▸ **Text extract**
On the first page of the Communist Manifesto, Marx highlights the character of our age: class struggle between the capitalists and the working class. Each engages in a conflict with the other, fighting for their diametrically opposed class interests.
The struggle between these classes has been happening for over 200 years now. So why then have these two classes in the course of their struggle not torn society asunder?
The interests of the capitalists are clear – to exploit the working class and extract as much profit as possible. The fact that there are laws against child labour is evidence of the barbarism the bosses will resort to, when given the chance.
On the other side, the working class has a shared interest in resisting this exploitation, and instead fighting to raise living standards through better pay and conditions.
Seemingly standing above these two forces is the state. In normal times, the state appears to be a ‘neutral’ arbiter, laying out laws and ‘maintaining order’, supposedly in the interests of all. In reality, however, the state is a tool of the ruling class, used to maintain their dominance over society and uphold their own class interests.
In its most basic form, the state consists of ‘bodies of armed men’, which exist to defend the status quo – that is, the power and property of the ruling class, based on the exploitation of the working class.

▸ **Task objective**
Retype the part of the passage on class struggle and the state between "The interests of the" and "pay and conditions.", inclusive, without changing a word. The records that come next are separate material, unrelated to the passage on class struggle and the state.

(Word and item position data)
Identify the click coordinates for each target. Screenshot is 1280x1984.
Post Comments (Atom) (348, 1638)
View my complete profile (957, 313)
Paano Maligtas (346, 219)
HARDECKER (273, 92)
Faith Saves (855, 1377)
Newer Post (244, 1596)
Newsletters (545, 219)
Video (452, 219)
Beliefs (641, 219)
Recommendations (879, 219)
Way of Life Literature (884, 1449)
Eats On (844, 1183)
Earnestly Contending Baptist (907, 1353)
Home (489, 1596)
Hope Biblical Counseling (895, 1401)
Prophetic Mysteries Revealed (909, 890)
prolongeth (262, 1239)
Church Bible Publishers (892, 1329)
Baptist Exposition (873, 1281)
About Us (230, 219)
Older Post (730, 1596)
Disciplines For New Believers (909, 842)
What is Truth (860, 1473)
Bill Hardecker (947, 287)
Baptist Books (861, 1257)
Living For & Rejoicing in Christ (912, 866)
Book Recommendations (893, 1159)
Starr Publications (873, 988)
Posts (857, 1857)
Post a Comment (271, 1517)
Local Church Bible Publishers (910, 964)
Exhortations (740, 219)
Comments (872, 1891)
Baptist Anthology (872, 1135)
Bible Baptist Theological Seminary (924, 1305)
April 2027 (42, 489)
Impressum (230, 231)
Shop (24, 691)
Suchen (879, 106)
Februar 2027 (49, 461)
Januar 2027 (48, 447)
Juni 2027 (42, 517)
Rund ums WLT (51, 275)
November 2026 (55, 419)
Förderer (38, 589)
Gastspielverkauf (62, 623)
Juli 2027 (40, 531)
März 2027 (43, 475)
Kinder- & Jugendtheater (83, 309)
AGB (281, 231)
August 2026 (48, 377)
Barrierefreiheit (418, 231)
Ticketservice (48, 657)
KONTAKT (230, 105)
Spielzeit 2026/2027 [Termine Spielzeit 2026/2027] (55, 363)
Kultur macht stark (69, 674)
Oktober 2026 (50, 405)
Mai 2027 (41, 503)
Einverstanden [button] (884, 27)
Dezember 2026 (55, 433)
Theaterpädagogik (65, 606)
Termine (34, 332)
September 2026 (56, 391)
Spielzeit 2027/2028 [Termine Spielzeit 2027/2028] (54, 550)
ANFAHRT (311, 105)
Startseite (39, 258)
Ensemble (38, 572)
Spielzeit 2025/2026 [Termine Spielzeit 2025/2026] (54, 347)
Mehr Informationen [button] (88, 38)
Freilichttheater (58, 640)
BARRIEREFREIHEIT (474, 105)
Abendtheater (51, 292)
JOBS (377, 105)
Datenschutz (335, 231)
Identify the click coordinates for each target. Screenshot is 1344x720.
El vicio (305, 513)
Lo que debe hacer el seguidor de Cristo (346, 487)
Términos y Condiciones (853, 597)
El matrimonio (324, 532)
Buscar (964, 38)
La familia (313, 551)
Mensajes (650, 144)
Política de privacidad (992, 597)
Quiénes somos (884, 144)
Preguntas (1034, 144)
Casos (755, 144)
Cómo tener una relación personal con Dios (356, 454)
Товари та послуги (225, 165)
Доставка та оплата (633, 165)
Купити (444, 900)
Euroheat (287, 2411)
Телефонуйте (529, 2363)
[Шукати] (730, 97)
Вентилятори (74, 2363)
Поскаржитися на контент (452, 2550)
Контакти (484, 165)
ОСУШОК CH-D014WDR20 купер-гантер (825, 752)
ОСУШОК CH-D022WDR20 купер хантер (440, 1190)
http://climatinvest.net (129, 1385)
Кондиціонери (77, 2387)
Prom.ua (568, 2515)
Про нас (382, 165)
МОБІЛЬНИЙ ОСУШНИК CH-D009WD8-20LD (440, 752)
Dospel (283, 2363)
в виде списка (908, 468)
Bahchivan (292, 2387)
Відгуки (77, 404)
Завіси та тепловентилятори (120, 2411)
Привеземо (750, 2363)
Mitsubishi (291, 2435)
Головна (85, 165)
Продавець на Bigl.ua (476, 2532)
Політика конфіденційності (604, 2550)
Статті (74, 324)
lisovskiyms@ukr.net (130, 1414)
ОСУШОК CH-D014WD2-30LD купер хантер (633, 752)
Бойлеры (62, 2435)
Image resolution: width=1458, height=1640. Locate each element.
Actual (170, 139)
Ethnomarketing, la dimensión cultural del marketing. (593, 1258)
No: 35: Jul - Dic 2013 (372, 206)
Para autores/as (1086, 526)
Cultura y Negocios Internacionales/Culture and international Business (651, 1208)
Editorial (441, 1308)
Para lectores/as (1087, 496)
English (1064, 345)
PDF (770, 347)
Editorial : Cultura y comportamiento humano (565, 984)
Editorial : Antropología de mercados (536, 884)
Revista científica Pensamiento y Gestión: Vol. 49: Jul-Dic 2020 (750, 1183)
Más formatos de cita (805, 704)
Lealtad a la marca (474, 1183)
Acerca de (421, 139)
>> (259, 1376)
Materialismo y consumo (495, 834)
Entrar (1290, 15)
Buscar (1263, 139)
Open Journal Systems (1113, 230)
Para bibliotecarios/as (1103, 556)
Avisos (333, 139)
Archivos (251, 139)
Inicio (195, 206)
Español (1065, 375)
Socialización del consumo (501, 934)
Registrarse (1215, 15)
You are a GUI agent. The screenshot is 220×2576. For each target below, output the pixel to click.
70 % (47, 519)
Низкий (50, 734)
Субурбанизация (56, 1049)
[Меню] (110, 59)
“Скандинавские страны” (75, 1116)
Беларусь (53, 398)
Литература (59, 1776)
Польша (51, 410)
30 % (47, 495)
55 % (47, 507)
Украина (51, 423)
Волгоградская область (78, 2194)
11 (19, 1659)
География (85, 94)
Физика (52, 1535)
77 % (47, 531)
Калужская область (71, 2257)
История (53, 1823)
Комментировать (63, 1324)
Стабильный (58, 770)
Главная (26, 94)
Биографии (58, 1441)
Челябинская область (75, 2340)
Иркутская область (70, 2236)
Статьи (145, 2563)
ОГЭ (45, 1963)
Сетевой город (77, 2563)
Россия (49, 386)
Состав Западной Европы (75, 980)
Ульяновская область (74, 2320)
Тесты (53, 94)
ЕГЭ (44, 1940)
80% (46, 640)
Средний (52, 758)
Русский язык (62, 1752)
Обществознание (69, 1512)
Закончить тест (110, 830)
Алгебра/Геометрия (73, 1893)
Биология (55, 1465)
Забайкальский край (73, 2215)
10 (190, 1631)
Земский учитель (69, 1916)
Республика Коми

▸ **Expected output**
The interests of the capitalists are clear – to exploit the working class and extract as much profit as possible. The fact that there are laws against child labour is evidence of the barbarism the bosses will resort to, when given the chance.
On the other side, the working class has a shared interest in resisting this exploitation, and instead fighting to raise living standards through better pay and conditions.